Fred Algar, a stocky, red-headed boy, looked up from his book.

"Yes, and worse, Jack. Wispers gets these south-easterly gales stronger than any place on the coast. It was a sou-easter that ruined us."

Jack Godfrey turned and stared at his friend.

"Ruined you! What do you mean?"

Fred closed his book. "Didn't I ever tell you?"

"Not a word."

"I'll show you tomorrow—the sandhills, I mean." He stopped a moment then went on. "The big storm was in my great-grandfather's time. He was well off. He owned eight hundred acres, and Wispers was a mansion house. It was closer to the sea than this. The great gale came, and lasted three days and three nights. It broke down the high sand dunes along the coast and blew them inland. When it was over almost the whole of Wispers was covered deep in sand. Even the house was buried."

Notice to Quit

JACK expressed surprise. "The house was buried?" he echoed.
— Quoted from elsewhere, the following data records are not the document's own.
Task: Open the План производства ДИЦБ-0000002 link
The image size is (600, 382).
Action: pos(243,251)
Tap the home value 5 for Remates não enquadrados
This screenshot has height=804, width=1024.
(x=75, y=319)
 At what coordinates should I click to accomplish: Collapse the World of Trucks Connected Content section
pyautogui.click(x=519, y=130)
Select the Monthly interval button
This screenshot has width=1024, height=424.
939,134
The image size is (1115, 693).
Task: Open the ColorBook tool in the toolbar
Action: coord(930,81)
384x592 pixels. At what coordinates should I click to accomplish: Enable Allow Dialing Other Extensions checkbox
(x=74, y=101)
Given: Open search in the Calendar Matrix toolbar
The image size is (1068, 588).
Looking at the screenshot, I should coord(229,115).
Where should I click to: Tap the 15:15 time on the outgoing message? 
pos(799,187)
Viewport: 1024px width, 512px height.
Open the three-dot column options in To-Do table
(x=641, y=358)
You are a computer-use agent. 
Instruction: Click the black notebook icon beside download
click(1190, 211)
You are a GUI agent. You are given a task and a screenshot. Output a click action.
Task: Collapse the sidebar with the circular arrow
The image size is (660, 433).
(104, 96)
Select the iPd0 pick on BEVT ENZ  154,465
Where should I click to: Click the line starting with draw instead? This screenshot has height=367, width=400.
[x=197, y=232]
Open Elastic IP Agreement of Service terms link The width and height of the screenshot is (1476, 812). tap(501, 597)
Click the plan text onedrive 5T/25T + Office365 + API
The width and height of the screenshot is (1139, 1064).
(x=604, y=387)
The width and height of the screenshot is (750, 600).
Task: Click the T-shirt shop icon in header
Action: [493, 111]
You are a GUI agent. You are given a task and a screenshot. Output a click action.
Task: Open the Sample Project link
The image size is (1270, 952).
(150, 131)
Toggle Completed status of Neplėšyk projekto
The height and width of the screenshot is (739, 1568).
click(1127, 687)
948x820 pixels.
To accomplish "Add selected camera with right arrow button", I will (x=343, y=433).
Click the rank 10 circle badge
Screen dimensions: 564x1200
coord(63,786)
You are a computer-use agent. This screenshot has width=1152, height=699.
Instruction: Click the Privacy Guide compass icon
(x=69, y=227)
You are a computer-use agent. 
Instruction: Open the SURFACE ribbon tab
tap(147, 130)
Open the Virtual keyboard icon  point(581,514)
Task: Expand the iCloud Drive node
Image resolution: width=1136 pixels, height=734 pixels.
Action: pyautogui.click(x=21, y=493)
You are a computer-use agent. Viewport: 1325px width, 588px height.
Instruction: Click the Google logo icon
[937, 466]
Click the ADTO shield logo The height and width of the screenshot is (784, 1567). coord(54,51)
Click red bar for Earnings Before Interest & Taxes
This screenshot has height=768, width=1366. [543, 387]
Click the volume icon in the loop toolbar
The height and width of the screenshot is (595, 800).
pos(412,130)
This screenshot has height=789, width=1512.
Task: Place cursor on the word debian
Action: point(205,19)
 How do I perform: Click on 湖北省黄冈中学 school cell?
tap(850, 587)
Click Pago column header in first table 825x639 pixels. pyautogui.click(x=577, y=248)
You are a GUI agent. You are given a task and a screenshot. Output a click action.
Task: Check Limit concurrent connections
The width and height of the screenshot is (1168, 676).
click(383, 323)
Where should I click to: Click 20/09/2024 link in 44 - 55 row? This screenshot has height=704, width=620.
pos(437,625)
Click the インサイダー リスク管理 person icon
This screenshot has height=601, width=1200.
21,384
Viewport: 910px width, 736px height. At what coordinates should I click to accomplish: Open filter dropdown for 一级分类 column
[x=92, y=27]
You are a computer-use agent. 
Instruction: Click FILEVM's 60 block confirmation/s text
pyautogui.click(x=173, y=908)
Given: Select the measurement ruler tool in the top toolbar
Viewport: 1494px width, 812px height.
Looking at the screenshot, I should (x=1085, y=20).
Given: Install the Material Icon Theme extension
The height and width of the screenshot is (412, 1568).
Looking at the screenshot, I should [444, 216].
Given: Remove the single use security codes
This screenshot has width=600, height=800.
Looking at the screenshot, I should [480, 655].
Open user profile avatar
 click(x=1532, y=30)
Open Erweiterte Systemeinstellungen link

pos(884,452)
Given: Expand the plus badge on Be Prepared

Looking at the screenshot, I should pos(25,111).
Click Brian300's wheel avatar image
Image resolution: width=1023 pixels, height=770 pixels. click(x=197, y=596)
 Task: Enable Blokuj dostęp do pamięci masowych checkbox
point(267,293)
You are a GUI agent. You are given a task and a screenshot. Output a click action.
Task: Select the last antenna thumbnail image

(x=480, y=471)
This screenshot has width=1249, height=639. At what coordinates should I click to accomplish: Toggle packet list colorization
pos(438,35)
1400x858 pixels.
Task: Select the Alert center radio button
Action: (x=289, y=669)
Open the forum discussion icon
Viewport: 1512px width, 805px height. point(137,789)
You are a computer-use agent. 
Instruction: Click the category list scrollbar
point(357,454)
"Yes. I'll show you where it was. My great-grandfather and his people got out alive, but everything they had was lost: furniture, plate, everything. This house was one of three farmhouses on the estate, and it was saved by the wood and by the Ley Brook, which was in flood. We've been living here ever since, but"—Fred stopped again and his usually cheery face took a very grim expression—"we shan't be here much longer."

"Why not?"

"We have notice to quit. James Curnock, who owns Crendon, has bought up the mortgage on this land and demands payment. Dad can't pay. Farming's been simply dreadful the past three years." He shrugged. "So we have to go."

"How rotten!" Jack exclaimed. "And after all these years! But, Fred, what about that plate, the stuff that's in the old house. That belongs to you. Couldn't you get it?"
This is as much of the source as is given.